TASK BRIEF => Line count for "computer": give the number of lines in the records below that hold it, and nothing else.

LISTED ENTRIES =>
[Start of section]
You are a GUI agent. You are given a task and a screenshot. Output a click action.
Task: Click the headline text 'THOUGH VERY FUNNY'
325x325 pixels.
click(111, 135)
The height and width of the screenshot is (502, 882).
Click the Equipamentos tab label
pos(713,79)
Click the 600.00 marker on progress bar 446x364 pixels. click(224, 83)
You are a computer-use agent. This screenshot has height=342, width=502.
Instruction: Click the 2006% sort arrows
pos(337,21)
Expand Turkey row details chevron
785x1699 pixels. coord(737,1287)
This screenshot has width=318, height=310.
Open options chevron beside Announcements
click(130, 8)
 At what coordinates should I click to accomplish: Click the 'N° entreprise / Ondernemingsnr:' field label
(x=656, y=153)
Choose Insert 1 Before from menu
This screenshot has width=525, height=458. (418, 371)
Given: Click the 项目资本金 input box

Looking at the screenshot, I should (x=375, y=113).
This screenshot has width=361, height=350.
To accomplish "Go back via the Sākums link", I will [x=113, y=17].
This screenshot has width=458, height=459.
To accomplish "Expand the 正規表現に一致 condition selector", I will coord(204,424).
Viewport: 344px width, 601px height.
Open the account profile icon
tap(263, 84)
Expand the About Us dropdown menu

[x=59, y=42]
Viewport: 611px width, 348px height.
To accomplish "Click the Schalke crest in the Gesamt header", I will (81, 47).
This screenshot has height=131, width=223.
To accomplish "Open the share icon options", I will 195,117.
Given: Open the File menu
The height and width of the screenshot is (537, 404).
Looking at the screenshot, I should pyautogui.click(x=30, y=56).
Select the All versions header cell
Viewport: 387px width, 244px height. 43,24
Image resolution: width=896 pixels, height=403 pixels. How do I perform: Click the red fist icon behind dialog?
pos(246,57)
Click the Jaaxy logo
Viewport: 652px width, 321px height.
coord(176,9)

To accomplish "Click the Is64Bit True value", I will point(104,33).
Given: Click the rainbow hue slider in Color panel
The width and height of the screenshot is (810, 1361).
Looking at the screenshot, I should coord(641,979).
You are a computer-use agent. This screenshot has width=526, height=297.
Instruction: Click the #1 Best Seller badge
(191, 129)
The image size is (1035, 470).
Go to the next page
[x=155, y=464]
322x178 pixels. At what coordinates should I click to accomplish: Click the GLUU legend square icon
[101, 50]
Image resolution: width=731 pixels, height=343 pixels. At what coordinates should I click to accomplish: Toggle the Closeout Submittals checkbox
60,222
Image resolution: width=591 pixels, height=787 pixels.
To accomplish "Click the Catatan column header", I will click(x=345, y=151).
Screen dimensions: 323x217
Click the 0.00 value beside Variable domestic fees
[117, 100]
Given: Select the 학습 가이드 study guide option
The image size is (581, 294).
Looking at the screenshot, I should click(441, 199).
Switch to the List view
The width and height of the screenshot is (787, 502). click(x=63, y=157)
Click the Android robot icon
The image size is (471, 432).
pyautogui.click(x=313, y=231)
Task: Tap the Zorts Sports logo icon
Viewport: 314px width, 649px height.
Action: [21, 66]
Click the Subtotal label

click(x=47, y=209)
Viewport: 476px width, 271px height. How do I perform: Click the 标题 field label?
[End of section]
RESPONSE BELOW => 2